By Stephen Hawkins
DALLAS — Pat Summerall was the calm alongside John Madden’s storm.
Over four decades, Summerall described some of the biggest games in America in his deep, resonant voice. Simple, spare, he delivered the details on 16 Super Bowls, the Masters and the U.S. Open tennis tournament with a simple, understated style that was the perfect complement for the “booms!” and “bangs!” of Madden, his football partner for the last half of the NFL player-turned-broadcaster’s career.
Summerall died Tuesday at age 82 of cardiac arrest, said University of Texas Southwestern Medical Center spokesman Jeff Carlton, speaking on behalf of Summerall’s wife, Cheri.
“Pat was my broadcasting partner for a long time, but more than that he was my friend for all of these years,” Madden said in a statement. “Pat Summerall is the voice of football and always will be.”
His final play-by-play words beside Madden were succinct, of course, as he called the game-ending field goal of the Super Bowl for Fox on Feb. 3, 2002, when New England beat St. Louis 20-17.

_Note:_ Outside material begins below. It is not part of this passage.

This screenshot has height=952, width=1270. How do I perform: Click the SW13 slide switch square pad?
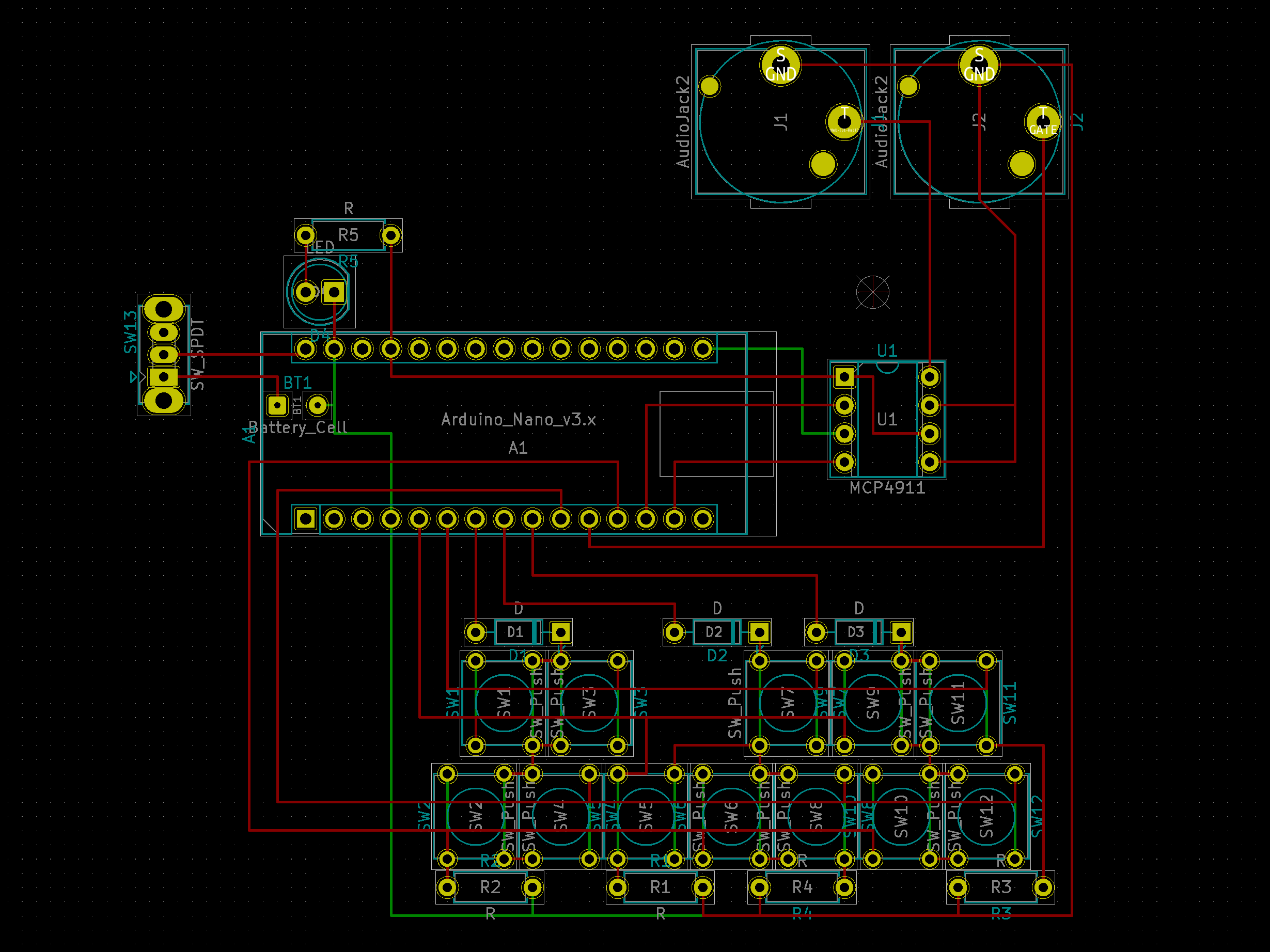point(164,376)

“It’s right down the pipe. Adam Vinatieri. No time on the clock. And the Patriots have won Super Bowl XXXVI. Unbelievable,” Summerall said.
Summerall played 10 NFL seasons from 1952 to 1961 with the Chicago Cardinals and New York Giants, but it was in his second career that he became a voice familiar to generations of sports fans, not only those of the NFL.
“Pat was a friend of nearly 40 years,” CBS Sports broadcaster Verne Lundquist said. “He was a master of restraint in his commentary, an example for all of us.”
When CBS lost its NFL deal after the 1993 season, Summerall switched to Fox to keep calling NFL games with Madden. Summerall had hoped to keep working with CBS for other events like the Masters, but network executives saw it otherwise. At the time, CBS Sports anchor Jim Nantz said he was “very saddened” that Summerall didn’t get to leave CBS under his own terms.
“Pat Summerall was a hero to me,” Nantz said. “I treasured the gift of friendship that I had with him. I was his understudy for 10 years. He could not have been more generous or kind to a young broadcaster.”